L'andamento dei contagi non è l'unica variabile che potrebbe far rivedere in peggio le previsioni. Cruciale la capacità di sfruttare appieno i fondi Ue per fare investimenti e rimettersi su una traiettoria di crescita molto vivace rispetto a quella degli ultimi anni: +6% nel 2021, +3,8% nel 2022, +2,5% nel 2023. Solo così il debito/pil, che quest'anno tocca un record del 158%, ripiegherà al 151,5% già nel 2023 e tornerà al di sotto del livello pre-Covid entro la fine del decennio
Per rivedere il prodotto interno lordo registrato prima del Covid bisognerà aspettare il 2022, sempre che la recrudescenza della pandemia non si aggravi. In quel caso, il rimbalzo del 6% atteso nel 2021 dopo il -9% del 2020 non si concretizzerà. E il recupero sarà molto più contenuto (+1,8%). Ma le previsioni messe nere su bianco dal governo nella Nota di aggiornamento al Def approvata lunedì sera non sono appese solo all’andamento dei contagi. che potrebbe richiedere l’adozione di nuove “misure precauzionali” (scompare, nella versione definitiva, il riferimento a possibili “chiusure selettive“). L’altra variabile cruciale è se l’Italia sarà in grado di sfruttare appieno i fondi del Next Generation Eu per fare investimenti e rimettersi su una traiettoria di crescita decisamente vivace, rispetto a quella degli ultimi anni: +3,8% nel 2022, +2,5% nel 2023. In caso contrario, anche le stime sul calo del debito/pil – che quest’anno tocca un record del 158% ma secondo la Nadef dovrebbe ripiegare al 151,5% già nel 2023 e tornare al di sotto del livello pre-Covid entro la fine del decennio – andranno riviste in peggio.

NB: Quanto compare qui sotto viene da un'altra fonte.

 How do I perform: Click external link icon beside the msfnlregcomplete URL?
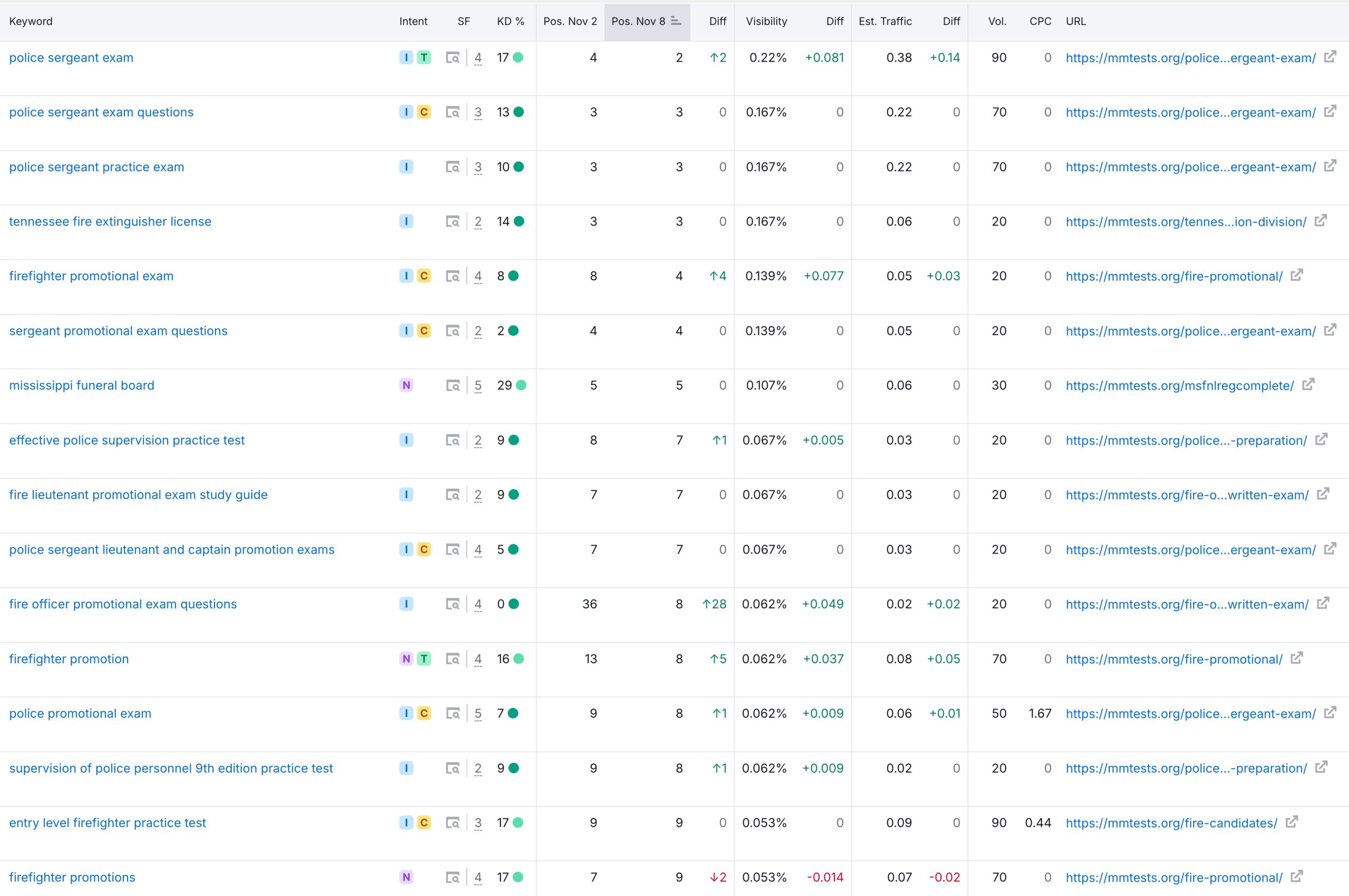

La scommessa non è banale se si considera un altro aspetto. Il governo, si legge nel documento che contiene la cornice macroeconomica della legge di Bilancio, “nell’ottica dell’orientamento di stimolo alla crescita della politica di bilancio, ma tenuto conto della necessità di invertire l’aumento del rapporto debito/PIL dell’Italia nel medio periodo, fissa l’obiettivo di indebitamento netto (deficit/pil, ndr) nominale al 7 per cento del Pil per il 2021 e al 4,7 per cento nel 2022 e decide di ricondurre tale obiettivo entro la soglia del 3 per cento nel 2023“. Il deficit dunque andrà diminuendo. L’impatto della prossima manovra – finanziata per 22 miliardi in deficit e per alti 15 con la revisione dei sussidi dannosi per l’ambiente, l’ennesima spending review, l’aumento di gettito atteso con gli incentivi ai pagamenti elettronici e le sovvenzioni in arrivo da Bruxelles – sarà espansivo per 1,3 punti nel 2021 quando il debito/pil è atteso in calo al 155,6%. L’intonazione resterà espansiva anche nel 2022 (di 0,6 punti), con il debito visto al 153,4% del pil. Ma nel 2023 “vi sarà, invece, una restrizione fiscale di circa 0,3 punti percentuali rispetto al tendenziale”. Una stretta che pure, secondo la Nota, dovrebbe accompagnarsi a una crescita del 2,5%. Consentendo un’ulteriore discesa del debito/pil al 151,5%.
La manovra per il 2021, come detto, sarà finanziata anche “dall’utilizzo delle risorse messe a disposizione dal pacchetto Next Generation Eu, tra cui quelle dei fondi React-EU, Sviluppo Rurale e RRF (Recovery and resilience facility, ndr)”. Per quest’ultimo però “si prevede l’utilizzo pieno delle sovvenzioni (grants) messe a disposizione del nostro Paese, e un utilizzo dei prestiti compatibile con il raggiungimento degli obiettivi di bilancio“. Perché i prestiti, in quanto tali, impattano sul debito. Lo sforzo sarà quello di trovare un equilibrio che consenta di dare sufficiente impulso alla crescita senza però appesantire ulteriormente il debito. La restante parte della Recovery and resilience facility – il “cuore” del Recovery fund, vale 672 miliardi complessivi – e delle altre componenti del Next Generation “verrà utilizzata nel periodo 2024-2026”.